Problem to solve:
Rewrite the items starting at the line containing "Task: Click the Select unit input field" and ending at the line containing "I will 138,95.", substituting "Privacy Policy" for "Disclaimer" and leaving everything else unchanged.

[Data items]

* * *

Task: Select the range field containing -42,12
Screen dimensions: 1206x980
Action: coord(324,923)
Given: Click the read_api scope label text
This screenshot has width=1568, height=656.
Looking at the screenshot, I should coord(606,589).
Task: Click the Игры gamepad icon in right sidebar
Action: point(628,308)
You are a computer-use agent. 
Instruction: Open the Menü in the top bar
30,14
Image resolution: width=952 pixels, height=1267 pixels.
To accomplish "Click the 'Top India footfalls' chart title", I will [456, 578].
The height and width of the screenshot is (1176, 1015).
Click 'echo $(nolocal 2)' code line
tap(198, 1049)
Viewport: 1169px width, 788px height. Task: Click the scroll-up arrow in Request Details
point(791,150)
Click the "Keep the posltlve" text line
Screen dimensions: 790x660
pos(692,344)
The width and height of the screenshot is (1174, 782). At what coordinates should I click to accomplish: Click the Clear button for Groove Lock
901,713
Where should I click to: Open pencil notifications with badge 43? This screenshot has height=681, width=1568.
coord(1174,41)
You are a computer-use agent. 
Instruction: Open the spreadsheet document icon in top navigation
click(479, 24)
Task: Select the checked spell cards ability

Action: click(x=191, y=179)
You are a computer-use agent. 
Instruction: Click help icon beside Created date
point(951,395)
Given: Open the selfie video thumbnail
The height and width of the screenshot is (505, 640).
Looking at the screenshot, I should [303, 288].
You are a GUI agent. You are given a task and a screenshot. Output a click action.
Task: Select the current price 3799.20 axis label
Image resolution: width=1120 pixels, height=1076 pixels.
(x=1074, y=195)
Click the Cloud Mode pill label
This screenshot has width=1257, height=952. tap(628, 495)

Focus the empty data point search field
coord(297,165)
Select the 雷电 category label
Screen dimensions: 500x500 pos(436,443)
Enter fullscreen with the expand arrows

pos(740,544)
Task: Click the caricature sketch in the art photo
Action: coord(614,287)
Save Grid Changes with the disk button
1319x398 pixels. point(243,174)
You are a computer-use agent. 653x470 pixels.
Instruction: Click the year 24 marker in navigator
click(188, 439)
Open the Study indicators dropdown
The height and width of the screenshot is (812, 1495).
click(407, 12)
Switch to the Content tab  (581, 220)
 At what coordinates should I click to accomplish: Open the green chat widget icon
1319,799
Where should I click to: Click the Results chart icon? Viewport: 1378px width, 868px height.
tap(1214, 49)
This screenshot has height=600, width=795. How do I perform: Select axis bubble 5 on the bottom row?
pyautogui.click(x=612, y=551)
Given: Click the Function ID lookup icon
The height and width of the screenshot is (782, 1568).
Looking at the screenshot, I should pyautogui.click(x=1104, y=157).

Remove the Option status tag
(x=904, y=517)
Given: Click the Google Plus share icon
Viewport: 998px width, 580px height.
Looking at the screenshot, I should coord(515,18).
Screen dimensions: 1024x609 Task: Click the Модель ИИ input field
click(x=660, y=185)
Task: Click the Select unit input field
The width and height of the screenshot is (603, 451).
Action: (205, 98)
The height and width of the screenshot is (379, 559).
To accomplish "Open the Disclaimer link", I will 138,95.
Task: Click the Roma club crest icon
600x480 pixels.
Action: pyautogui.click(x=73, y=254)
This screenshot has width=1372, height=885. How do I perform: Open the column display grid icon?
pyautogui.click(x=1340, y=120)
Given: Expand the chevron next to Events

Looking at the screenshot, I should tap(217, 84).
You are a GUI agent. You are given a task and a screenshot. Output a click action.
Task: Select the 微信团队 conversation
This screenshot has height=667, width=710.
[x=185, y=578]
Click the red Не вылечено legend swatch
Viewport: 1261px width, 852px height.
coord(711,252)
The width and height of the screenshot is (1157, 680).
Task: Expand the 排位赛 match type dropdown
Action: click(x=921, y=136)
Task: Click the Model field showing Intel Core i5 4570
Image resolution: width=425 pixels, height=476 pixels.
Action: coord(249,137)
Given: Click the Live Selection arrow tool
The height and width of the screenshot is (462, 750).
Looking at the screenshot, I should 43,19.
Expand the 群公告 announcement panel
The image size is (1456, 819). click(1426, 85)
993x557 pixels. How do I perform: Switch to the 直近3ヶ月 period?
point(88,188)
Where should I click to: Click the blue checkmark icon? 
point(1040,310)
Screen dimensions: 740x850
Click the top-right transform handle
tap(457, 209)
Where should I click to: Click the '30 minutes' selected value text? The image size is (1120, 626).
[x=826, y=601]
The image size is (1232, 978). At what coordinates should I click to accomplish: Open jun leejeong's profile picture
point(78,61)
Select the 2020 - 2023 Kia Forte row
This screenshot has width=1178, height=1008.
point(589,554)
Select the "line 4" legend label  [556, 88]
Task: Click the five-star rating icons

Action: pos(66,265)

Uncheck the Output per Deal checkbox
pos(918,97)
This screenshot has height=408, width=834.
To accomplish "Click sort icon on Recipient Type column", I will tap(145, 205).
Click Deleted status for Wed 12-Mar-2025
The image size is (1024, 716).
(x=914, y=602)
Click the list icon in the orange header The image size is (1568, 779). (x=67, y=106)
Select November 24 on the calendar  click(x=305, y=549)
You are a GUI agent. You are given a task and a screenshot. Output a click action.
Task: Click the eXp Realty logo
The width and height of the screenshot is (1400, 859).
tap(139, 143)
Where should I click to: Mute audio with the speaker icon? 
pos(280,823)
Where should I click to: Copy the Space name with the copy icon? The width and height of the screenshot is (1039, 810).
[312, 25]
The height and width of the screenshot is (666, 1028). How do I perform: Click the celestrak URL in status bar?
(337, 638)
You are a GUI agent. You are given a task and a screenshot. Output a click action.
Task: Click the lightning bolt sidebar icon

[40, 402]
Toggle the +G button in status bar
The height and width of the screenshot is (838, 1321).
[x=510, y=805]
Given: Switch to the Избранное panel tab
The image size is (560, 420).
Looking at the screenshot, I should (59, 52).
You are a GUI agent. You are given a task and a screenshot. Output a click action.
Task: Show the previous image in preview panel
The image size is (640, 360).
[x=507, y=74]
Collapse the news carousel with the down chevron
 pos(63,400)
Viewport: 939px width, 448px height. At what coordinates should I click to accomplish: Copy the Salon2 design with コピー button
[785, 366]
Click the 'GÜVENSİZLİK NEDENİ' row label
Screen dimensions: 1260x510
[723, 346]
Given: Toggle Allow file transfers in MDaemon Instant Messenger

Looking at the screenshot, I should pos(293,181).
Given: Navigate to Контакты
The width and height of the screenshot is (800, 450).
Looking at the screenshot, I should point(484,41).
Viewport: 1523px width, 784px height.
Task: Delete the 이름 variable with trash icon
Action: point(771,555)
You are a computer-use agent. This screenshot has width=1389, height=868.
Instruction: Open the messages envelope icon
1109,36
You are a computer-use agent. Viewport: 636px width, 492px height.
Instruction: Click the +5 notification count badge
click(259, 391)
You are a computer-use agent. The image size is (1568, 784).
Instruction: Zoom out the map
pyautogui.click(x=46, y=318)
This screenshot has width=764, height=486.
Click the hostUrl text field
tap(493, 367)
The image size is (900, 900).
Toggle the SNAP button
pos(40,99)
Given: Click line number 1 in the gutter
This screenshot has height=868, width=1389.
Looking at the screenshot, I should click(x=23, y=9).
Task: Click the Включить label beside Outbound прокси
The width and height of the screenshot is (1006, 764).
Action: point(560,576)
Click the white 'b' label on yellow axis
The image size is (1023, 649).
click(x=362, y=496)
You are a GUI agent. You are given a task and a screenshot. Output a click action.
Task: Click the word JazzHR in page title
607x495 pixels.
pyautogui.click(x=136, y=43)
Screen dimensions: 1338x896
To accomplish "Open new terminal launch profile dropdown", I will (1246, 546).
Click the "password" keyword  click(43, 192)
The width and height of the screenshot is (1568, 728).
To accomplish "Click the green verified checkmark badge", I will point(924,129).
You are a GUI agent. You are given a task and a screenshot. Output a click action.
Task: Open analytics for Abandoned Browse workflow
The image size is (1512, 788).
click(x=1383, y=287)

* * *

Result of the exercise:
Task: Click the Select unit input field
The width and height of the screenshot is (603, 451).
Action: (205, 98)
The height and width of the screenshot is (379, 559).
To accomplish "Open the Privacy Policy link", I will 138,95.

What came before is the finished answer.